I agree with others. This is not about having a sexual attraction to men (or if it is, it shouldn't be, that's your hang up). Lots of people fantasise about all sorts of things they would never do in real life. I totally find women attractive. I have watched 'girl on girl' porn. I have fantasised about being with women. I have in fact made out with, done some pretty heavy touching and exploration with a woman. But I'm not gay or bi. I've always dated and had relationships with men and I've been happily with my dh for 10 years. Just because you might explore something doesn't mean it's who you are. I consider myself straight because I want relationships with men and I love my dh and it's never occurred to me to stray from that to be with anyone else (man or woman). But it's also never occurred to me to tell my dh that I sometimes fantasise about women or have watched certain types of porn and I'm not sure honestly he even knows about the one women I hooked up with in the past (many years before we met). But if he found out, he wouldn't be shocked or freaked out or think I was gay or bi. Sexuality for most people is much more fluid that you are imagining.

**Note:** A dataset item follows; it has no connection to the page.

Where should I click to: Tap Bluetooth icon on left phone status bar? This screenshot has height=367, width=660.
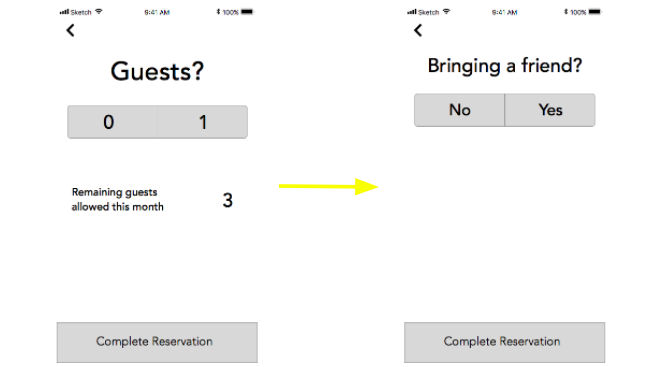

BUT that isn't the point. Cheating and seeking out sex workers for casual sex behind your partner's back, regardless of whether they are dudes are not, is not okay. And that's what you should be upset about. There's no way that's okay, but you need to get away from the fixation on it being a man because it makes no difference. Cheating is cheating. I would look into relationship counseling and counseling for both of you individually (and with someone who is open-minded and non-judgemental) if you want to stay together.

mathanxiety · 11/12/2017 19:49

I found gay porn on our home computer in 2004. It explained a lot about our 'marriage'.

I have been divorced since 2009. It has not been easy, financially, for me and our 5 children. But emotionally and psychologically it has been the answer to a prayer.

What you need to do:
Stop having sex with this man.
Never resume the sexual relationship.
Move him to a spare bedroom or the couch.
Get STD testing ASAP.
Start detaching emotionally. Use the word I instead of 'we' in your head. Get back in touch with yourself as an individual.

You can't trust him - you have seen him lie to your face. I have had the same experience. Do not believe a single word he says about sex.

Do not try to get any sort of closure from him in the form of the truth. It will never be forthcoming. This is part of detachment. You know what you saw. You know fully what it means.